▶ [DATA EXTRACTS]:
┌──

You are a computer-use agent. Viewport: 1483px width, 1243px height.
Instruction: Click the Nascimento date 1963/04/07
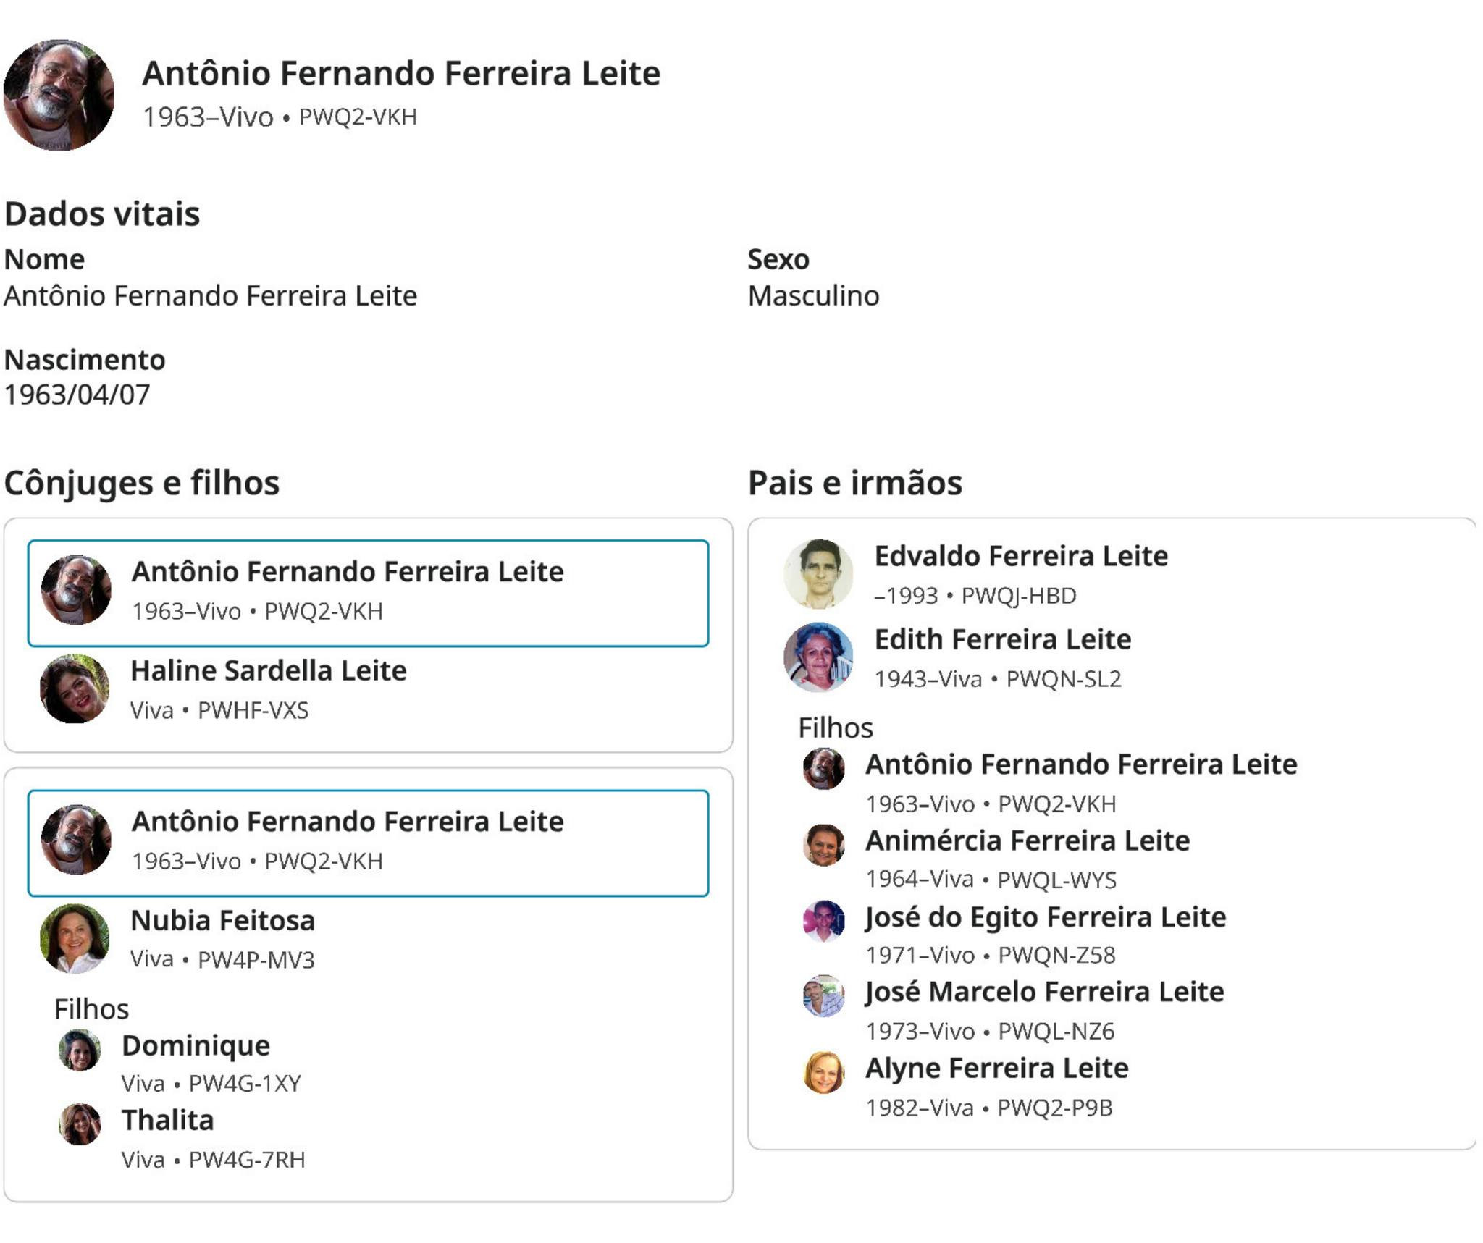(77, 395)
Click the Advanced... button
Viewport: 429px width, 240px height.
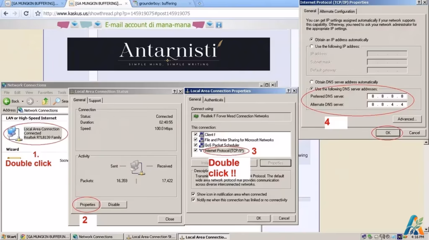(407, 119)
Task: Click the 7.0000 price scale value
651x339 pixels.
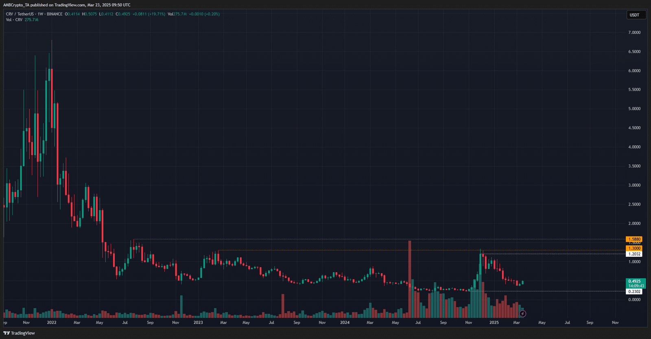Action: 634,33
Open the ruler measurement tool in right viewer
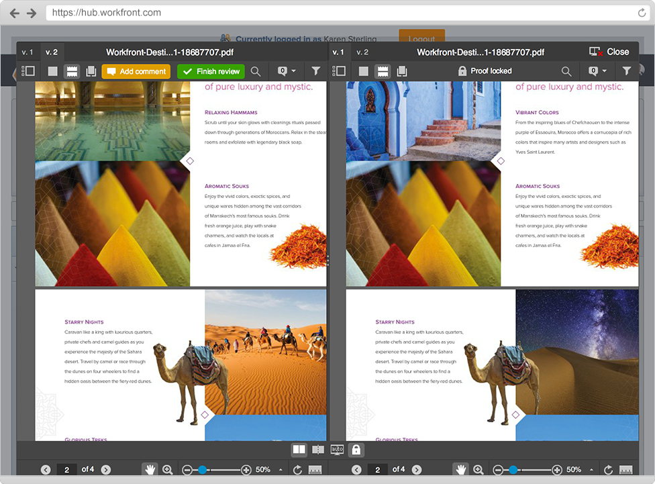The height and width of the screenshot is (484, 655). point(626,470)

└──

▶ [EXERCISE AIM]: Give the records again exactly, without pictures.

▶ [ANSWER SECTION]:
You are a computer-use agent. Viewport: 1483px width, 1243px height.
Instruction: Click the Nascimento date 1963/04/07
(77, 395)
Click the Advanced... button
Viewport: 429px width, 240px height.
(407, 119)
Task: Click the 7.0000 price scale value
651x339 pixels.
Action: 634,33
Open the ruler measurement tool in right viewer
The height and width of the screenshot is (484, 655). point(626,470)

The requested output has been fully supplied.